Every line of the material must be copied exactly.

▶ **Data extract**
============
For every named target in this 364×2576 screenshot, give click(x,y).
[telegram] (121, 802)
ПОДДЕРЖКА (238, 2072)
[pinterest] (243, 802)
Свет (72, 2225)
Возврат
============
▶ **Exercise response**
For every named target in this 364×2576 screenshot, give click(x,y).
[telegram] (121, 802)
ПОДДЕРЖКА (238, 2072)
[pinterest] (243, 802)
Свет (72, 2225)
Возврат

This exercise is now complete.